- WHAT YOU HAVE TO DO
Every line of the material below should be retyped exactly.

- TASK DATA
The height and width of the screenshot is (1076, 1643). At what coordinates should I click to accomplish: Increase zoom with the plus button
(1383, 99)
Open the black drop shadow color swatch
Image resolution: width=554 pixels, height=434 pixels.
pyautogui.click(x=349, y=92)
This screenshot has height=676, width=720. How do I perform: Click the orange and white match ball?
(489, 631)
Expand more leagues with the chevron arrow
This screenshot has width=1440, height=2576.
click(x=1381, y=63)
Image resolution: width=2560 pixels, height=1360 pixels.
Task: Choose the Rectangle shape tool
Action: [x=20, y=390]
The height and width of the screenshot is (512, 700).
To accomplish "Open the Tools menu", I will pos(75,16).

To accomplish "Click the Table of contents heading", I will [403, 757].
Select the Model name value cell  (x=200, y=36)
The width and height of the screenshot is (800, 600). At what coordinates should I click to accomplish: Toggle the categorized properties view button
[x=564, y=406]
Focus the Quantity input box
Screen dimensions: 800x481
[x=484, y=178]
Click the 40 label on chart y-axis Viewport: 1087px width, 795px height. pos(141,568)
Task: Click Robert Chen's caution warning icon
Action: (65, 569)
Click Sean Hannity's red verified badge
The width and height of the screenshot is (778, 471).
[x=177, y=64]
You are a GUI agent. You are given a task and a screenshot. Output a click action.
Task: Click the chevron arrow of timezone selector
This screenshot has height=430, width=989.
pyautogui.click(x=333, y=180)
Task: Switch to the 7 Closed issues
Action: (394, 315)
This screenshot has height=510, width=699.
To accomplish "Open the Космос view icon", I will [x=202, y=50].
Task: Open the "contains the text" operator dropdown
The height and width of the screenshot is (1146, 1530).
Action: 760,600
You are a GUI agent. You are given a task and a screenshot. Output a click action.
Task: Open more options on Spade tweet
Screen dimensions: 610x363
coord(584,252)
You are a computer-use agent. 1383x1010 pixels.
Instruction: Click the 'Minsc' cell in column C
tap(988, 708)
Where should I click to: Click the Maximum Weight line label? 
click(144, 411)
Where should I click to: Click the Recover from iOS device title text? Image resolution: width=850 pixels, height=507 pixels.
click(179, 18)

- ANSWER TO THIS TASK
The height and width of the screenshot is (1076, 1643). At what coordinates should I click to accomplish: Increase zoom with the plus button
(1383, 99)
Open the black drop shadow color swatch
Image resolution: width=554 pixels, height=434 pixels.
pyautogui.click(x=349, y=92)
This screenshot has height=676, width=720. How do I perform: Click the orange and white match ball?
(489, 631)
Expand more leagues with the chevron arrow
This screenshot has width=1440, height=2576.
click(x=1381, y=63)
Image resolution: width=2560 pixels, height=1360 pixels.
Task: Choose the Rectangle shape tool
Action: [x=20, y=390]
The height and width of the screenshot is (512, 700).
To accomplish "Open the Tools menu", I will pos(75,16).

To accomplish "Click the Table of contents heading", I will [403, 757].
Select the Model name value cell  (x=200, y=36)
The width and height of the screenshot is (800, 600). At what coordinates should I click to accomplish: Toggle the categorized properties view button
[x=564, y=406]
Focus the Quantity input box
Screen dimensions: 800x481
[x=484, y=178]
Click the 40 label on chart y-axis Viewport: 1087px width, 795px height. pos(141,568)
Task: Click Robert Chen's caution warning icon
Action: (65, 569)
Click Sean Hannity's red verified badge
The width and height of the screenshot is (778, 471).
[x=177, y=64]
You are a GUI agent. You are given a task and a screenshot. Output a click action.
Task: Click the chevron arrow of timezone selector
This screenshot has height=430, width=989.
pyautogui.click(x=333, y=180)
Task: Switch to the 7 Closed issues
Action: (394, 315)
This screenshot has height=510, width=699.
To accomplish "Open the Космос view icon", I will [x=202, y=50].
Task: Open the "contains the text" operator dropdown
The height and width of the screenshot is (1146, 1530).
Action: 760,600
You are a GUI agent. You are given a task and a screenshot. Output a click action.
Task: Open more options on Spade tweet
Screen dimensions: 610x363
coord(584,252)
You are a computer-use agent. 1383x1010 pixels.
Instruction: Click the 'Minsc' cell in column C
tap(988, 708)
Where should I click to: Click the Maximum Weight line label? 
click(144, 411)
Where should I click to: Click the Recover from iOS device title text? Image resolution: width=850 pixels, height=507 pixels.
click(179, 18)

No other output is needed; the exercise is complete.